You are viewing a plain text version of this content. The canonical link for it is here.
Posted to commits@hudi.apache.org by GitBox <gi...@apache.org> on 2020/07/30 09:22:15 UTC

[GitHub] [hudi] sbernauer opened a new pull request #1888: HUDI-1129: AvroConversionUtils unable to handle avro to row transformation when passing evolved schema

sbernauer opened a new pull request #1888:
URL: https://github.com/apache/hudi/pull/1888


   ## What is the purpose of the pull request
   
   Specific fix this error: https://issues.apache.org/jira/browse/HUDI-1129
   This is needed to partially fix https://github.com/apache/hudi/issues/1845
   
   ## Brief change log
   
   - Use avro field names and not indices to convert from avro to GenericRow of catalyst at AvroConversionHelper
   
   ## Verify this pull request
   
   Run maven test suite
   
   ## Committer checklist
   
    - [ ] Has a corresponding JIRA in PR title & commit
    
    - [ ] Commit message is descriptive of the change
    
    - [ ] CI is green
   
    - [ ] Necessary doc changes done or have another open PR
          
    - [ ] For large changes, please consider breaking it into sub-tasks under an umbrella JIRA.

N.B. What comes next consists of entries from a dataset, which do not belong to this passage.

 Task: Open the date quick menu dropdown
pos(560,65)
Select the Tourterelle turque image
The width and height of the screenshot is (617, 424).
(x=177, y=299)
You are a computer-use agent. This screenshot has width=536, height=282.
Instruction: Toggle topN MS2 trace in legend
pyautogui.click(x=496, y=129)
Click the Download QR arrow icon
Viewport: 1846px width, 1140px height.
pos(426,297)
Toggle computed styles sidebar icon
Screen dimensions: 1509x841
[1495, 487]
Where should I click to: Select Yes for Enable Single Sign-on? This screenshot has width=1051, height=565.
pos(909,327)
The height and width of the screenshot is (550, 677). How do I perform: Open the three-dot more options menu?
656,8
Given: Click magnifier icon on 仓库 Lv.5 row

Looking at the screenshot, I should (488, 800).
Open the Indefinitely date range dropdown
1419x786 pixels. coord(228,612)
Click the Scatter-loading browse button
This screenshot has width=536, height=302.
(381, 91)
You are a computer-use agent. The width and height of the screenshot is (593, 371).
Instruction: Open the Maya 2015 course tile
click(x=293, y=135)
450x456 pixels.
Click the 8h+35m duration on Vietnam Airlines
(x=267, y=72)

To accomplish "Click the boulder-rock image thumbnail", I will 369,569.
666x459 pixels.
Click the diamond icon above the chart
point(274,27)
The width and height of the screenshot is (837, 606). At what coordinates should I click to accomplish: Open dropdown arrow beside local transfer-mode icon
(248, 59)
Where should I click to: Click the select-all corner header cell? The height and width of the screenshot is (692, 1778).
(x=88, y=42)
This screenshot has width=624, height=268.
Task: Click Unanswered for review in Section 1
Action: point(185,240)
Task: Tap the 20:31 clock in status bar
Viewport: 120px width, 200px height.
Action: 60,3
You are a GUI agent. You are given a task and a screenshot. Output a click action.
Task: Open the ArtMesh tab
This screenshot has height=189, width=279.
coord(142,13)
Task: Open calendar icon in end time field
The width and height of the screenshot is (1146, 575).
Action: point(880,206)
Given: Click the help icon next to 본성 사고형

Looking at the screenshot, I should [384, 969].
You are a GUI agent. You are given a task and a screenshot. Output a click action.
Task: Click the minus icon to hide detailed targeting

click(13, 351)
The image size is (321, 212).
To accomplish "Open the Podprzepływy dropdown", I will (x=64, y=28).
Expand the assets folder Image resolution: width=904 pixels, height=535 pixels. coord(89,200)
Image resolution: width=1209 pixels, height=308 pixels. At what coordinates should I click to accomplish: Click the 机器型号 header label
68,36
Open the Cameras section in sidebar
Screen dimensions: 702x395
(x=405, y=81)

----------------------------------------------------------------
This is an automated message from the Apache Git Service.
To respond to the message, please log on to GitHub and use the
URL above to go to the specific comment.

For queries about this service, please contact Infrastructure at:
users@infra.apache.org



[GitHub] [hudi] bvaradar commented on a change in pull request #1888: HUDI-1129: AvroConversionUtils unable to handle avro to row transformation when passing evolved schema

Posted by GitBox <gi...@apache.org>.
bvaradar commented on a change in pull request #1888:
URL: https://github.com/apache/hudi/pull/1888#discussion_r463504707



##########
File path: hudi-spark/src/main/scala/org/apache/hudi/AvroConversionHelper.scala
##########
@@ -136,7 +136,7 @@ object AvroConversionHelper {
         case (struct: StructType, RECORD) =>
           val length = struct.fields.length
           val converters = new Array[AnyRef => AnyRef](length)
-          val avroFieldIndexes = new Array[Int](length)
+          val avroFieldNames = new Array[String](length)

Review comment:
       Question : Does this work for nested schemas where same name is used in different hierarchy ? For example : "order.rec.rec" (I am just making this up) but wanted to make sure if there are any chances of ambiguity in field resolution that can arise ? Can you add some test-cases to verify this would work fine. 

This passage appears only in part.